Task requirements: Take the lines from the one containing "This screenshot has width=1647, height=844." through the final line below and restate them exactly. Omit the pictures.

Input for this task:
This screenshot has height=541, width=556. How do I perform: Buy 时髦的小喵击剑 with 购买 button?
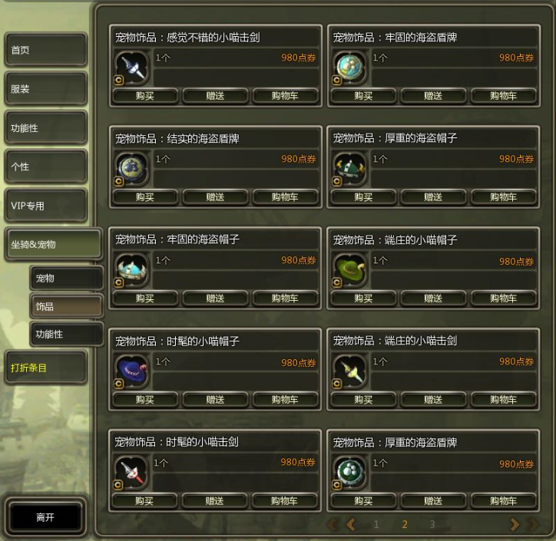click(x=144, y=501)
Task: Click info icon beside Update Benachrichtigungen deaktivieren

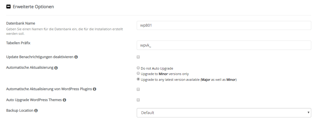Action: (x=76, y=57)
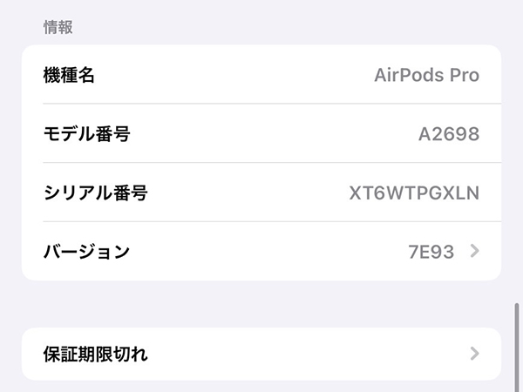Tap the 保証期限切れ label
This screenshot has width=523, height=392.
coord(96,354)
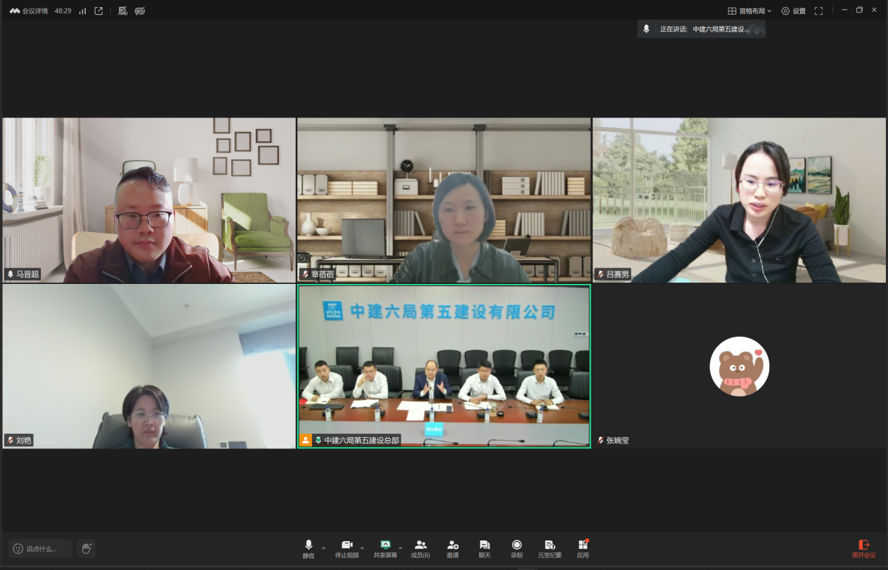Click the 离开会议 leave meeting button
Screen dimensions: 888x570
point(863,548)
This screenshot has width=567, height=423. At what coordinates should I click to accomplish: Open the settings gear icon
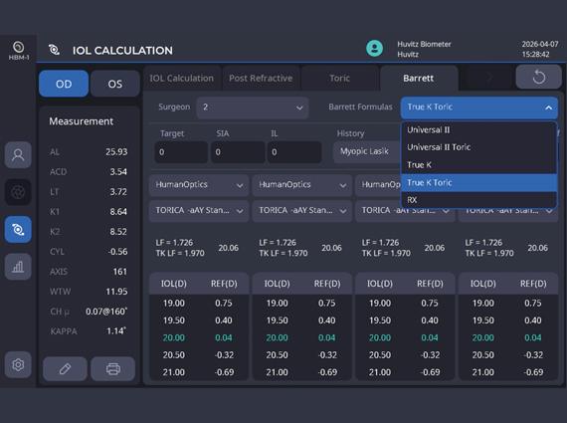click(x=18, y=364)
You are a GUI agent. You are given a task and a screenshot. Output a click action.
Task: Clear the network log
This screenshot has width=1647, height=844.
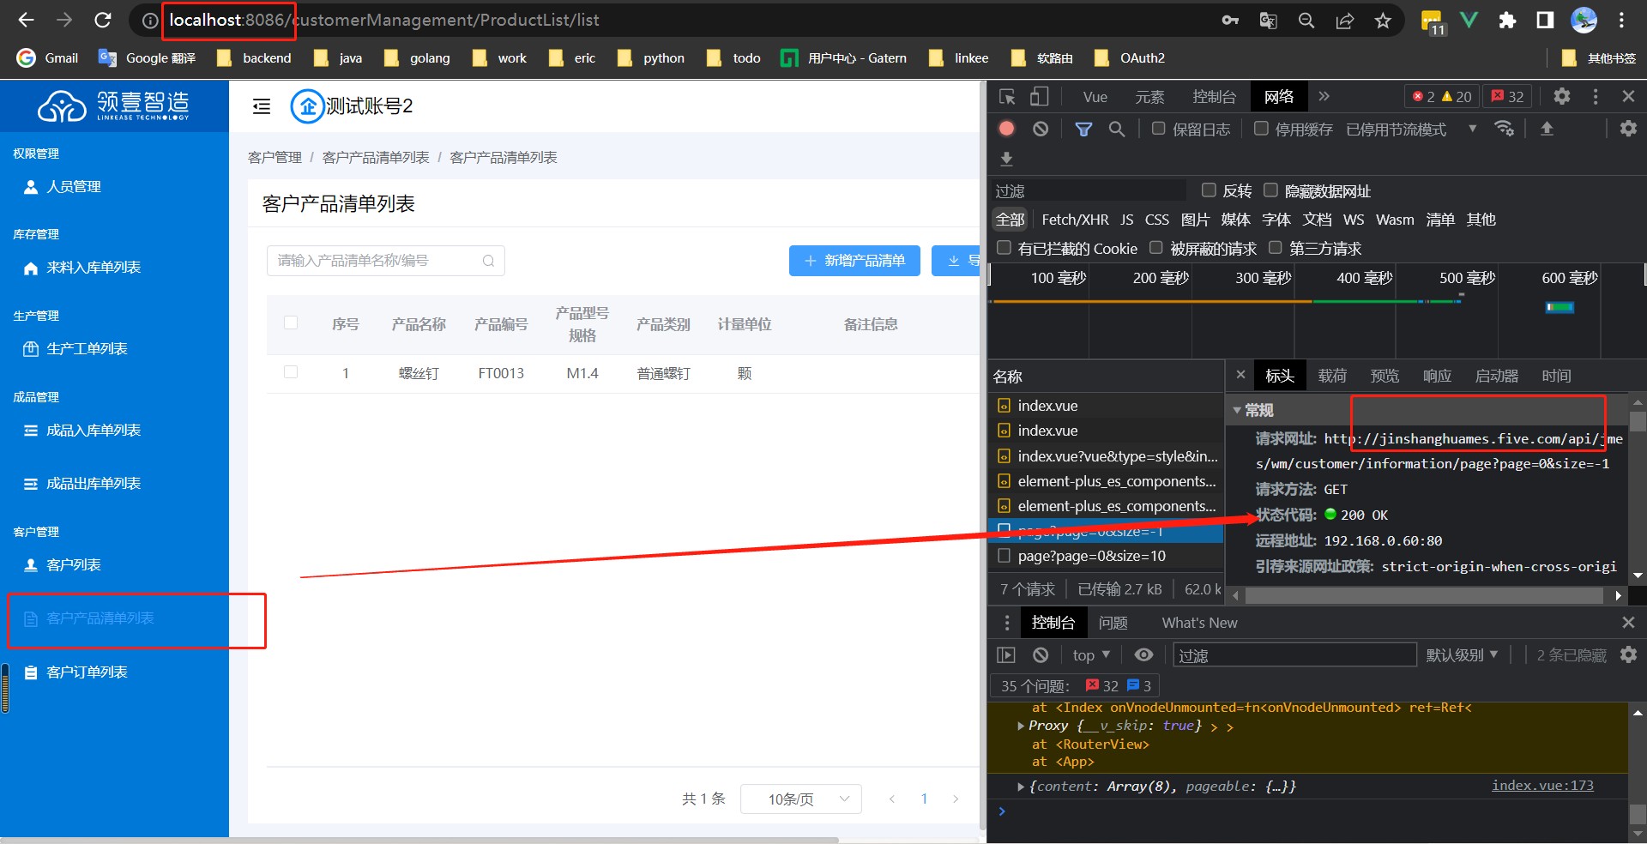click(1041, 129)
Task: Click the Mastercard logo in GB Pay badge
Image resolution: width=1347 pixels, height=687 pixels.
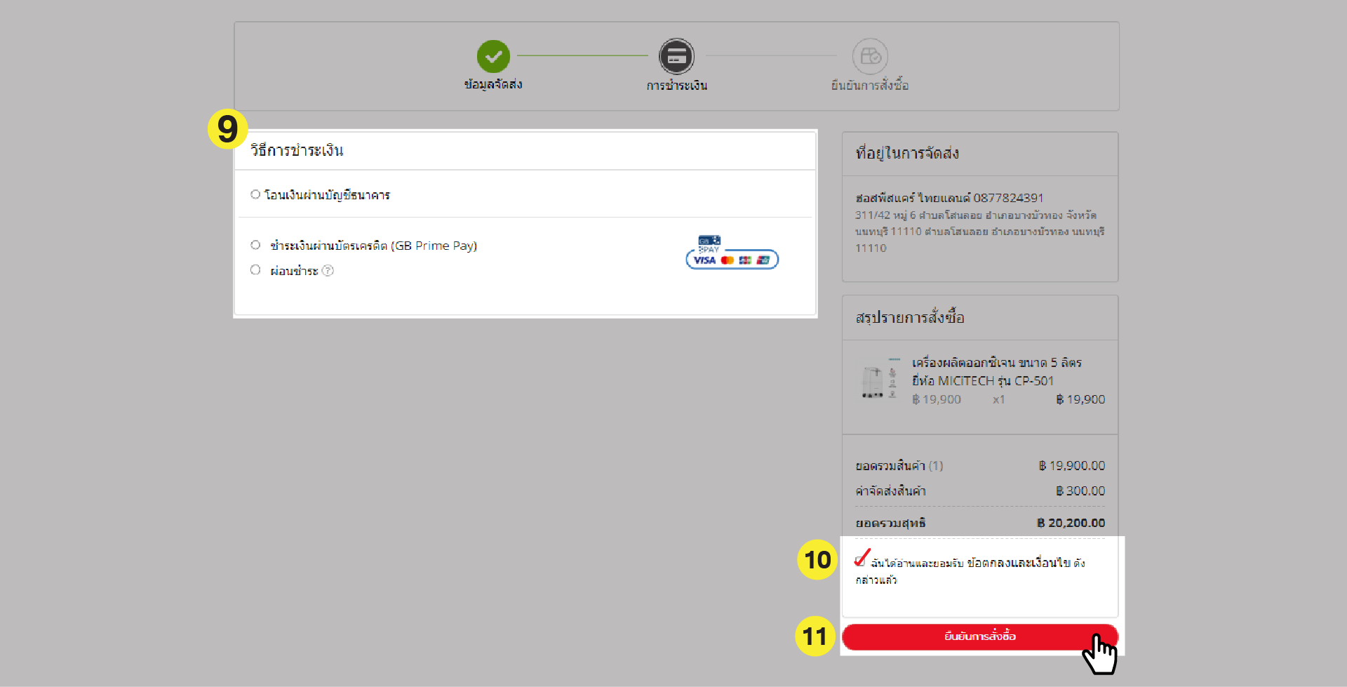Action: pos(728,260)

Written answer:
This screenshot has width=1647, height=844.
click(1041, 129)
Task: Click the Mastercard logo in GB Pay badge
Image resolution: width=1347 pixels, height=687 pixels.
Action: pos(728,260)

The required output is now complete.